* START *
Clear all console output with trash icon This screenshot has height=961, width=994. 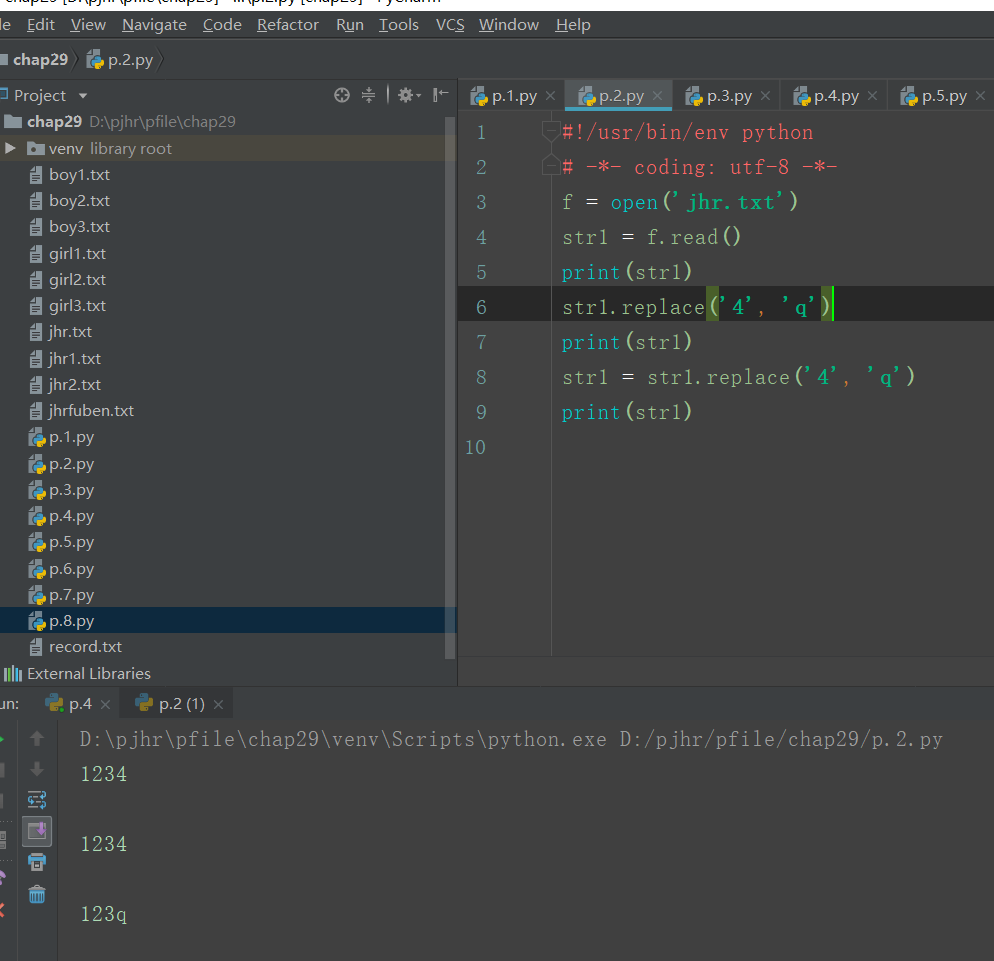tap(37, 894)
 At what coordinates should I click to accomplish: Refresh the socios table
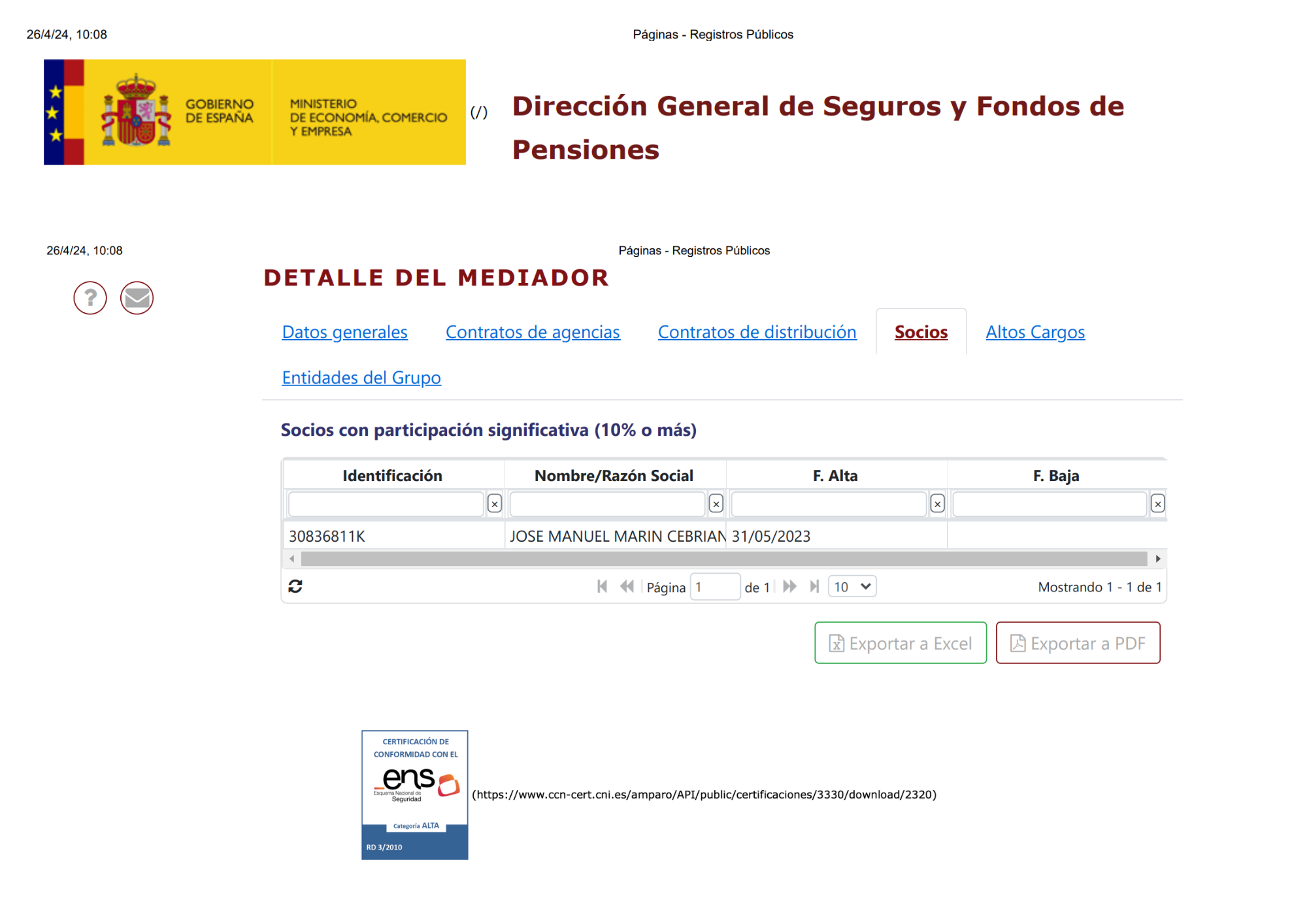[295, 586]
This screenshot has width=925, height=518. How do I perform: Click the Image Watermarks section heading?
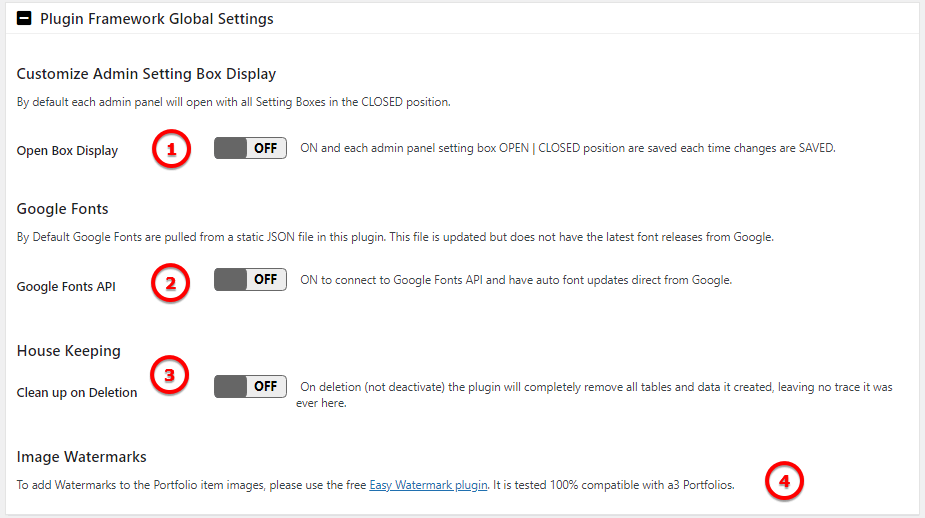81,457
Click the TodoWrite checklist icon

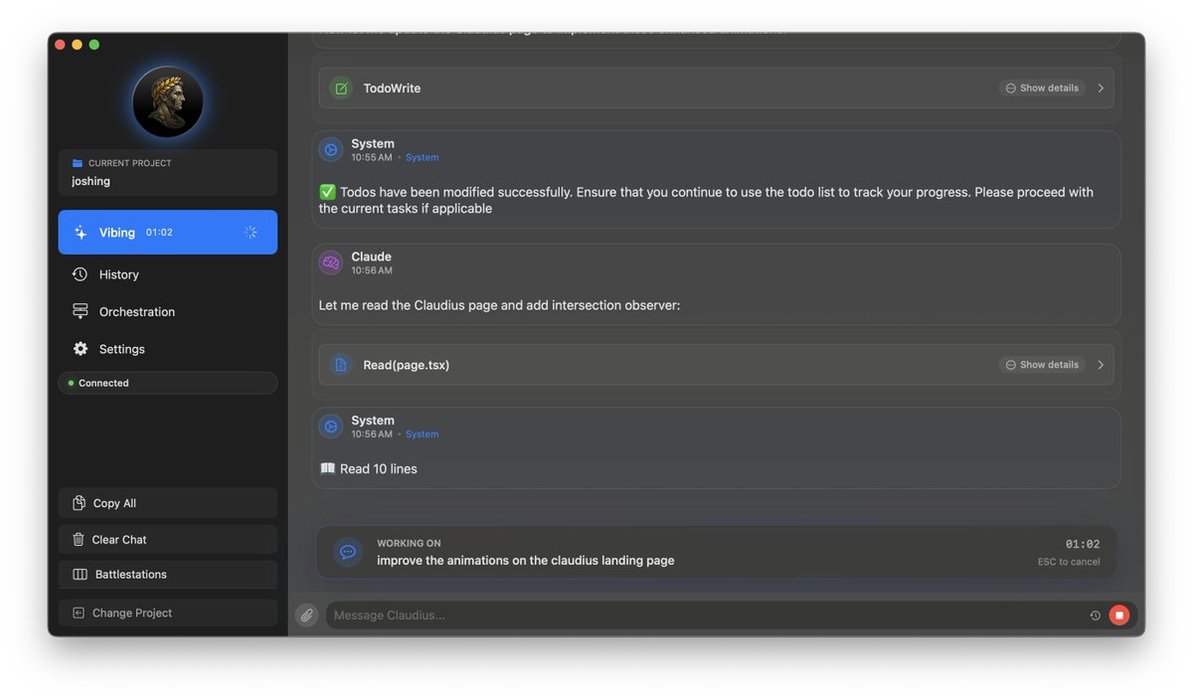click(341, 88)
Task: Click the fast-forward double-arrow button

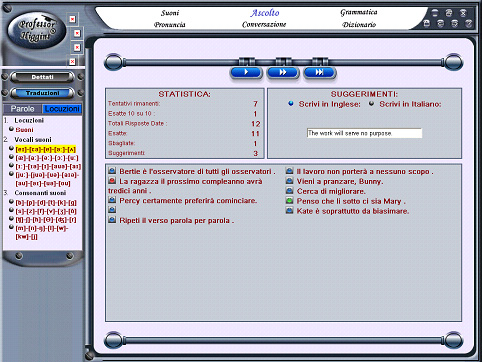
* END *
◆ Directions for this task
In the stretch from the line containing "At what coordinates" through the last of the lines, replace "checklist" with "to-do list" and write those lines out again with nothing else changed. Don't include the pictures.

◆ Complete response
 At what coordinates should I click to accomplish: Refresh the socios table
[295, 586]
This screenshot has width=925, height=518. How do I perform: Click the Image Watermarks section heading?
81,457
Click the TodoWrite to-do list icon

click(341, 88)
Task: Click the fast-forward double-arrow button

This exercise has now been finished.